Chronic obstructive pulmonary disease (COPD) is the second leading cause of death in India, which affects almost 53 million people.[1] Various chronic respiratory diseases are common in India, including COPD, asthma, bronchiectasis, interstitial lung diseases, and posttuberculosis obstructive airway diseases. According to the Global Initiative for Obstructive Lung Disease (GOLD) 2021 guidelines, COPD is defined as a common, preventable, and treatable disease that is characterized by persistent respiratory symptoms and airflow limitation that is due to airway and/or alveolar abnormalities, usually caused by significant exposure to noxious particles or gases.[2] COPD includes chronic bronchitis, emphysema, and small airway disease. Chronic bronchitis is clinical definition, emphysema is radiological definition, and small airway disease is spirometry definition. Chronic bronchitis is defined clinically as the presence of a chronic productive cough for 3 months on most of the days for 2 consecutive years, with other causes of cough being excluded. Emphysema is as an abnormal, permanent enlargement of the air spaces distal to the terminal bronchioles, accompanied by destruction of their walls and without obvious fibrosis.

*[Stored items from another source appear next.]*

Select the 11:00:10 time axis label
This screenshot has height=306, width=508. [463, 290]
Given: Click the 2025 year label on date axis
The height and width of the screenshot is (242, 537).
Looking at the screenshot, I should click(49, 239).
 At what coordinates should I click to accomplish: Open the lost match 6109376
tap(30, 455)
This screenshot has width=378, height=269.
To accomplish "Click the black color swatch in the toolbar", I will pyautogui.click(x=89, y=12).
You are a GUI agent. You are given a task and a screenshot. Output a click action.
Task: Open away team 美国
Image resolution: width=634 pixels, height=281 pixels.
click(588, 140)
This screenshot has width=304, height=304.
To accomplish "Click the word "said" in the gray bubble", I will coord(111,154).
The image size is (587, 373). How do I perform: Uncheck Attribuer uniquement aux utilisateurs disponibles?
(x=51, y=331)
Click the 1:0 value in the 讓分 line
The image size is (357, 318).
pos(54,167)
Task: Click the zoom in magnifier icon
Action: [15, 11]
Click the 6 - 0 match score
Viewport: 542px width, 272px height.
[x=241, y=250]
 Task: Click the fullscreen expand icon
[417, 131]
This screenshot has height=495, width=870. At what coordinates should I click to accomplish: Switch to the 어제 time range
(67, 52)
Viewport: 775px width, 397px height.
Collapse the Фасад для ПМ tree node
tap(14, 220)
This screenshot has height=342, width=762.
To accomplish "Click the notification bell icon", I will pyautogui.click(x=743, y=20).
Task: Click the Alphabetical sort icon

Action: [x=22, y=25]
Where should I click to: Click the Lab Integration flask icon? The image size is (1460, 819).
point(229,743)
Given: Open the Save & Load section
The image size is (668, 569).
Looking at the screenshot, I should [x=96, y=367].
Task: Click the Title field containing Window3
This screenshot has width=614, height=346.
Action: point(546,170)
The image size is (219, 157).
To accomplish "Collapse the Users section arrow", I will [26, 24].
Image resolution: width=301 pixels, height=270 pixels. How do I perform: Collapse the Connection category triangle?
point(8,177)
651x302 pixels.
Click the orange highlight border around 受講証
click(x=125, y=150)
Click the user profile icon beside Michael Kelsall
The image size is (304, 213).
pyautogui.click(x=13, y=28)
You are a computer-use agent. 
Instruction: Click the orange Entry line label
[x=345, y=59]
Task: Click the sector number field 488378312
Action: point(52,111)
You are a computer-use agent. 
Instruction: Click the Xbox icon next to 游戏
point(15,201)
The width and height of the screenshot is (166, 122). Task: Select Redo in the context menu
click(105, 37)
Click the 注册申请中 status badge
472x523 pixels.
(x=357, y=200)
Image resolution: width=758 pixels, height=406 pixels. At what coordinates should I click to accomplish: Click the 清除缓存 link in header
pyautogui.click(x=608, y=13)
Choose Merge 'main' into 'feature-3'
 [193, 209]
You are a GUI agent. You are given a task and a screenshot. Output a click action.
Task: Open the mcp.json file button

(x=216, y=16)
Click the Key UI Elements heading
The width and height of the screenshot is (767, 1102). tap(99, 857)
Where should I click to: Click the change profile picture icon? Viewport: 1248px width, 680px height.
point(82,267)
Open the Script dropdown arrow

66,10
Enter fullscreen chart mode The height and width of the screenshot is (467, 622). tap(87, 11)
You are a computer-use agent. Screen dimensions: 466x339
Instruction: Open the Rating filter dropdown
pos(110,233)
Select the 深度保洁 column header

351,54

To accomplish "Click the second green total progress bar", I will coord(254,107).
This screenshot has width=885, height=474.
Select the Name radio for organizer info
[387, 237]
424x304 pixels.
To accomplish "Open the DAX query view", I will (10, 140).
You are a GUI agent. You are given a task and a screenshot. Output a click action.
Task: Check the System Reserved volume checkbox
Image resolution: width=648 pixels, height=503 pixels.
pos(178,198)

Although exact data of COPD disease prevalence and its impact are not available due to diverse population and cultural trends here in India with 1.35 billion plus population, few published studies have documented prevalence of asthma and COPD in particular geographical setting in India.[3],[4],[5],[6] The National Health Policy of India 2017 recommends that premature mortality from noncommunicable diseases, including chronic respiratory diseases, should be reduced by 25% by 2025.[7] COPD awareness has positive impact on disease diagnosis and rational treatment due to heterogeneous trends of practices in country as varieties of pathies (Allopathy, Homeopathy, Ayurveda, Unani, and others) are involved in treatment of these conditions, and nearly two-third of cases are still undiagnosed, while only one-fifth are getting rational inhalation treatment. Spirometry is recommended by GOLD and has vital role in diagnosis of COPD and other obstructive airway diseases like asthma, additionally it will also help in assessing severity of illness, predicting prognosis and guiding rational inhalation treatment. Spirometry facility is not available in majority of centers in country with its limited use due to lack of awareness, although it is the most cost-effective test to diagnose COPD.[8],[9],[10] GOLD guidelines recommend inhalation treatment with combinations of long-acting beta-2 agonists (LABAs), long-acting antimuscarinic agents (LAMAs), and inhaled corticosteroids (ICSs) as frontline therapy for COPD. Various inhalers are available in India ranging from short-acting drugs salbutamol to long-acting salmeterol/formoterol with ICSs and tiotropium, former being cheaper and available in majority of government hospitals, while latter being the costlier and not available in government hospitals.[11] In this study, we have studied awareness of COPD as disease knowledge, diagnosis trends, spirometry use, and rational inhalation treatment in rural zones of India.


  Materials and Methods Top


A prospective, observational, interview (questionnaire)-based complete workup COPD study conducted during January 2016 to December 2019 in the Chest Diseases Department, in Venkatesh Chest Hospital, and MIMSR Medical College, Latur, after institutional review board and ethical committee approval, screened 12,000 cases with chronic respiratory symptoms with cough, sputum production, and shortness of breath lasted for more than 3 months, and all cases undergone spirometry. Finally, we enrolled 6000 COPD cases diagnosed by spirometry; written informed consent was taken from all enrolled cases in both the centers.

Inclusion criteria

All cases above 35 years of age with cough, with or without sputum production and shortness of breath lasted for more than 3 months, and other causes of same in tropical setting ruled out.

Exclusion criteria

Cases with chronic respiratory symptoms and having alternative diagnosis present or past history of tuberculosis, bronchiectasis, interstitial lung diseases, and lung abnormality on chest radiograph documenting alternative diagnosis.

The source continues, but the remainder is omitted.